POLITICS

Where are the parents? – Nzimande

Minister says parents are leaving big decisions in the hands of 19 and 20 year old students

Where are the parents?’ – Nzimande

23 September 2016

Johannesburg – Parents need to play a bigger role in debates over university fees, Higher Education Minister Blade Nzimande said on Wednesday.

“Where are the parents in all of this? They are leaving big decisions in the hands of 19 and 20-year-old students,” he said during an interview on Pretoria-based Impact Radio.

He said government had started talking to parents about their children. They were the ones helping their children get through university.

“Students just want to demand and some of them are not even willing to listen and engage,” Nzimande said.

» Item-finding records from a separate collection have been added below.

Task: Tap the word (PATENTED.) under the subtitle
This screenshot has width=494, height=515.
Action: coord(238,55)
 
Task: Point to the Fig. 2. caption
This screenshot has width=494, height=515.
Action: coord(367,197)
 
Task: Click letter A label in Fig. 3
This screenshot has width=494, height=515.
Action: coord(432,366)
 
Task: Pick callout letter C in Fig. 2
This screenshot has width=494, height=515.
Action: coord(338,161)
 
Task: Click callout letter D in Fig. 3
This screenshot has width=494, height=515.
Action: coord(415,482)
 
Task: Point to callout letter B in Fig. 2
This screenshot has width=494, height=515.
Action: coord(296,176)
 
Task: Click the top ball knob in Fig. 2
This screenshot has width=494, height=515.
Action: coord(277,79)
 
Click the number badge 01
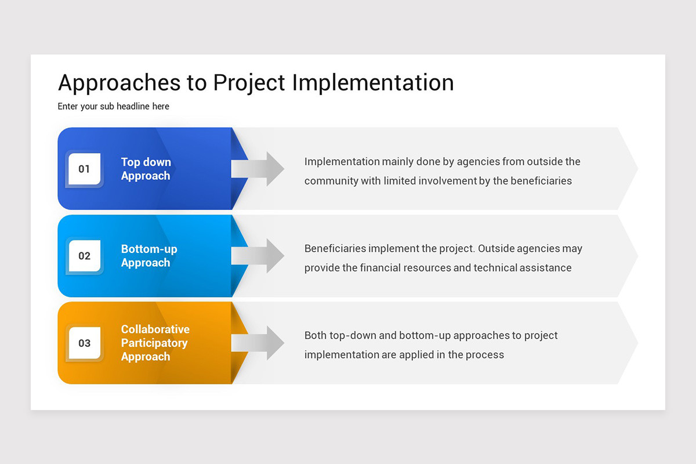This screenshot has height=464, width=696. point(85,169)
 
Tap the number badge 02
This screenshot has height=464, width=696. point(85,256)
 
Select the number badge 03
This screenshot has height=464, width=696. point(85,343)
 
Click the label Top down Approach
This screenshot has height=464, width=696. point(146,169)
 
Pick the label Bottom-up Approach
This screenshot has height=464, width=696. point(149,256)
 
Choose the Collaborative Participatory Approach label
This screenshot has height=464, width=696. point(155,343)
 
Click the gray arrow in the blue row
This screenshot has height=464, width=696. point(258,169)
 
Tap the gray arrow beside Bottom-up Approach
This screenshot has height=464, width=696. point(258,256)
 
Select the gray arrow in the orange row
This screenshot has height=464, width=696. point(258,343)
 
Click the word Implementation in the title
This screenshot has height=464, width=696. point(372,83)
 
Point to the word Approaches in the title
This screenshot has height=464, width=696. point(119,83)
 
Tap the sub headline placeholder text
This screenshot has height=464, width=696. point(113,106)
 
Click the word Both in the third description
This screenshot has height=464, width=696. point(316,335)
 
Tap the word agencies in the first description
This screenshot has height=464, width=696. point(478,162)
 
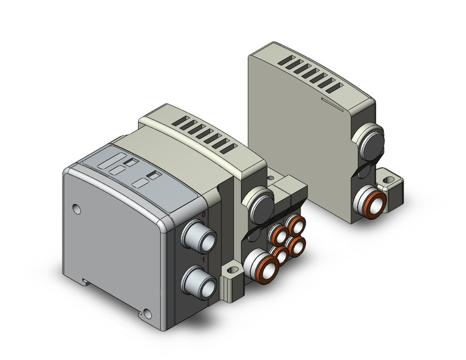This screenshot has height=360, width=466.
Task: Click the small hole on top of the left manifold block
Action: (x=271, y=179)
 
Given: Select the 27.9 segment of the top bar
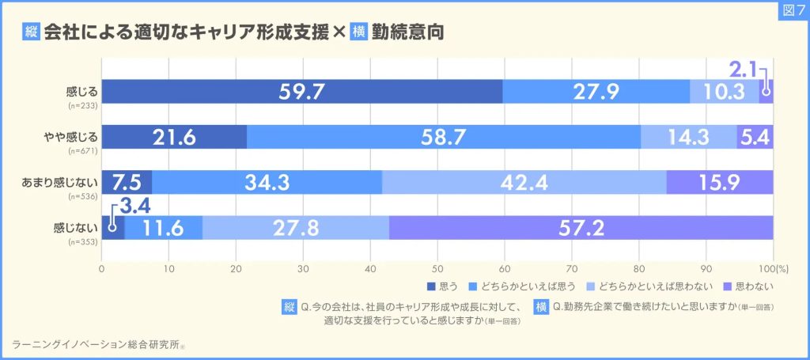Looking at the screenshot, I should point(596,92).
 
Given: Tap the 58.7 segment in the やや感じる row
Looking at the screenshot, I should point(443,137).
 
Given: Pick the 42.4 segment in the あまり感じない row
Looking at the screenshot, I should point(524,183).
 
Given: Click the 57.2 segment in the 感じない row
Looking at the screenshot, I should point(581,228).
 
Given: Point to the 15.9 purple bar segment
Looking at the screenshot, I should point(719,183).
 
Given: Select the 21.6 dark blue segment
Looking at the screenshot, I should point(174,137).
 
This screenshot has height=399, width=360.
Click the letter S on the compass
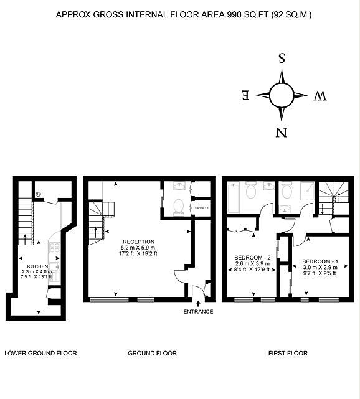282,59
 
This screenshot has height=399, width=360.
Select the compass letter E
245,95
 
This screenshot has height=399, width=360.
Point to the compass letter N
282,132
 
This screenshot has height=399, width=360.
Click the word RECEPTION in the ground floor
138,242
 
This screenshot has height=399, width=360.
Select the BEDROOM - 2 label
252,257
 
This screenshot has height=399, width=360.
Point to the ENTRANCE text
198,311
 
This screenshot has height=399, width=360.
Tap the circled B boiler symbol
38,194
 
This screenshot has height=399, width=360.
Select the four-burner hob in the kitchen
54,248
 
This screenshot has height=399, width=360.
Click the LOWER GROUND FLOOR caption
40,354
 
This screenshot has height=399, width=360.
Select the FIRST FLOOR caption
288,354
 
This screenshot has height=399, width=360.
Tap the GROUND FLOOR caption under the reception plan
152,354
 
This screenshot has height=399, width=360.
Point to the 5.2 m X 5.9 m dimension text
138,248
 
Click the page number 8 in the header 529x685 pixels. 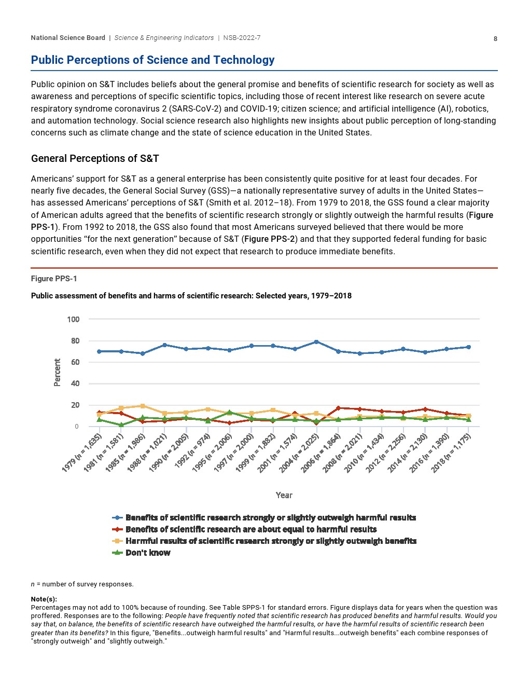click(495, 39)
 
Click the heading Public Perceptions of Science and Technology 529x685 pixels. click(152, 60)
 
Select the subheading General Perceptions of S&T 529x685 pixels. click(95, 158)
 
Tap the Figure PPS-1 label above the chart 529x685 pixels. click(54, 279)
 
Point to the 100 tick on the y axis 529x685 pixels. click(73, 319)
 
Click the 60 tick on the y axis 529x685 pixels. click(75, 362)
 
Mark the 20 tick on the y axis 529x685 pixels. click(75, 405)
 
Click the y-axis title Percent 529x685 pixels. click(58, 372)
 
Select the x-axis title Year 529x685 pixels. click(284, 495)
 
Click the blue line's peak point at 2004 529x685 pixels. click(316, 342)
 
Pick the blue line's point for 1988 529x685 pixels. click(164, 345)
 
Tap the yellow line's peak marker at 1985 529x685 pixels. click(143, 406)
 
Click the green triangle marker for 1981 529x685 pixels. click(121, 425)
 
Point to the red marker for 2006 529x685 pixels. click(338, 408)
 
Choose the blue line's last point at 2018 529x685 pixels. click(468, 347)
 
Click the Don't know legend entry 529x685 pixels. click(147, 553)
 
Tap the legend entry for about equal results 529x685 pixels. click(250, 529)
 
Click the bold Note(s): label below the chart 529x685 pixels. click(44, 599)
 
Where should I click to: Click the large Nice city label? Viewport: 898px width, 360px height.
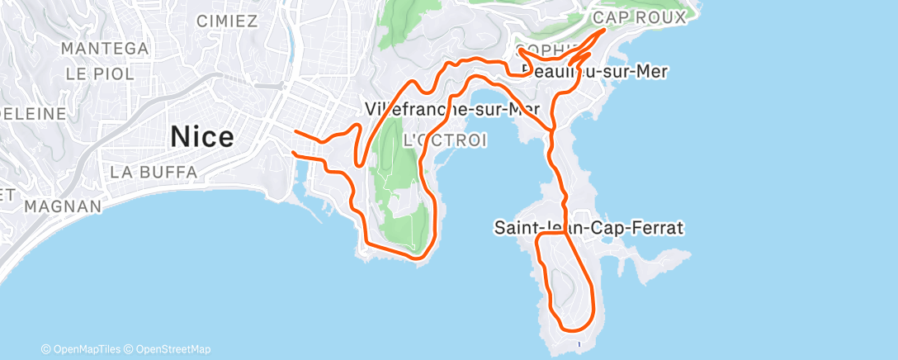click(202, 137)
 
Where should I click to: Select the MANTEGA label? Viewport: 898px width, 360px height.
click(105, 49)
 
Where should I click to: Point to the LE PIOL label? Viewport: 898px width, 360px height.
click(100, 73)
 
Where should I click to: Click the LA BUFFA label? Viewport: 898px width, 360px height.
click(154, 173)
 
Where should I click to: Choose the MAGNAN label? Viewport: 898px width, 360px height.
click(63, 206)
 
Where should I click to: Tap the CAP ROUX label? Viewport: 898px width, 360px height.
click(639, 17)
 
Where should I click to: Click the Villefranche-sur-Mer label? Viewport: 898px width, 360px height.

A caller who identified himself as Thabo and a parent of a university student, said: “I told my son I don’t have money. If he is going to waste time, he should tell me his plans for the rest of the year.”

Nzimande said those who wanted free education were being reckless.

“If you say universities can’t increase [fees], you are killing them,” he said.

Nzimande condemned the violence at Wits University, and the arson at the University of KwaZulu-Natal’s Howard College campus law library on September 6.

It was barbarism, he said. Irreplaceable documents were lost in the fire at UKZN.

“What happened at Wits was done by criminals and thugs.”

Rubber bullets

On Wednesday afternoon, police fired rubber bullets and stun grenades to disperse a group of rock-throwing Wits students on the streets of Braamfontein. Three students were injured and two were arrested.

Wits spokesperson Shirona Patel said three students were injured. One was shot with rubber bullets.

Several universities around the country suspended activities after Nzimande on Monday announced the universities could increase fees up to a maximum of 8%.

He told Impact Radio it was an “inflation-linked adjustment”.

Nzimande said students from households earning less than R600 000 a year would not have their fees increased for the second year running.

Students outside this category would have to wait to see what increase individual universities decided on.